Os profissionais, segundo a parlamentar baiana, “necessitam de urgente atenção do governo no sentido de corrigir a defasagem de suas remunerações e de reestruturar esta carreira criada em 2007, mas já com profundas distorções em relação a cargos similares da Administração Pública”.

Embora as negociações com o Ministério do Planejamento já se arrastem por mais de três meses, não houve consenso. Alice explicou que as propostas oferecidas pelo Ministério do Planejamento (MPOG) estão aquém da condição inicial de criação, deixando o valor de 30% defasado e com solução apenas para 2.010. Hoje, os analistas em infraestrutura recebem o equivalente à metade das carreiras do grupo de gestão e um terço das carreiras de controle.

A deputada ressaltou que “os analistas e especialistas em infraestrutura têm uma carteira de acompanhamento de implementação de projetos que podem chegar a R$ 20 bilhões, uma grande responsabilidade que exige remuneração compatível com a importância e a especialidade da categoria”.

Sensibilizada pelas reivindicações dos analistas e dos especialistas em infraestrutura, a a parlamentar solicitou o agendamento de audiências com a Secretaria de Recursos Humanos do Ministério do Planejamento, Orçamento e Gestão e com o Gabinete Civil da Presidência da República para discutir o problema e buscar soluções que contemplem o atendimento dos justos pleitos das categorias. “Chamo a atenção do governo para a crescente evasão de profissionais de infraestrutura do setor público motivada pela precária remuneração”, afirma Alice.

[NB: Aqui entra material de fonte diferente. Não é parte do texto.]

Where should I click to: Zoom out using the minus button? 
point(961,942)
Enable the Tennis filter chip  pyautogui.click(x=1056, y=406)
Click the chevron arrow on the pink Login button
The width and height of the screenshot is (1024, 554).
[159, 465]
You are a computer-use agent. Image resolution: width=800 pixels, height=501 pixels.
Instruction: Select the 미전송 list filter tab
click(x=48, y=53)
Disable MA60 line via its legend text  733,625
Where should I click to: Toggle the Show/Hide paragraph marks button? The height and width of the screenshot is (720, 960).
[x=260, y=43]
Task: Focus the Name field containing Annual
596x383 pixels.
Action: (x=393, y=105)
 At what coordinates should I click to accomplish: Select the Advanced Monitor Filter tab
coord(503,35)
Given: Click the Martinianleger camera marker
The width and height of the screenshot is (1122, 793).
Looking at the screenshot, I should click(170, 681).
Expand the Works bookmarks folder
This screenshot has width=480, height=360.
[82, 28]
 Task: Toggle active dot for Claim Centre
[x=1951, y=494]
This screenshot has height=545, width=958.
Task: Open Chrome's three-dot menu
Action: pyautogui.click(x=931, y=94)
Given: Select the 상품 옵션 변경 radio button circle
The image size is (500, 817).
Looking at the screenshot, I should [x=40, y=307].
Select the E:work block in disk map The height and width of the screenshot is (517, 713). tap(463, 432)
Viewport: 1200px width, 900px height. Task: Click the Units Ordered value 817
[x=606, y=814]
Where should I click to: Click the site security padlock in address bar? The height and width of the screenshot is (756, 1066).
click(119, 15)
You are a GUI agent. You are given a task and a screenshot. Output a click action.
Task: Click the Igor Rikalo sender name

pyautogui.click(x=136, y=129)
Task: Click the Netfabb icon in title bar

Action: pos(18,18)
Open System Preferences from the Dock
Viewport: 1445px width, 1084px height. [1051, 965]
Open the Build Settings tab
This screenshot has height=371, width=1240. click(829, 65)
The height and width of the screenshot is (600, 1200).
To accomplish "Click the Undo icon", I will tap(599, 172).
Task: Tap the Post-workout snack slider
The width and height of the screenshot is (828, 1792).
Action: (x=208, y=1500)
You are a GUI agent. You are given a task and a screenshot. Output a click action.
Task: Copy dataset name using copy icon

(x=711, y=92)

No final do seu discurso, levando em consideração a importância da carreira de Analista de Infra-Estrutura e o cargo isolado de Especialista em Infra-Estrutura Sênior, a deputada apelou ao presidente Lula, ao ministro Paulo Bernardo e à ministra Dilma Rousseff para que reconheçam a importância desses servidores públicos e atendam suas reivindicações.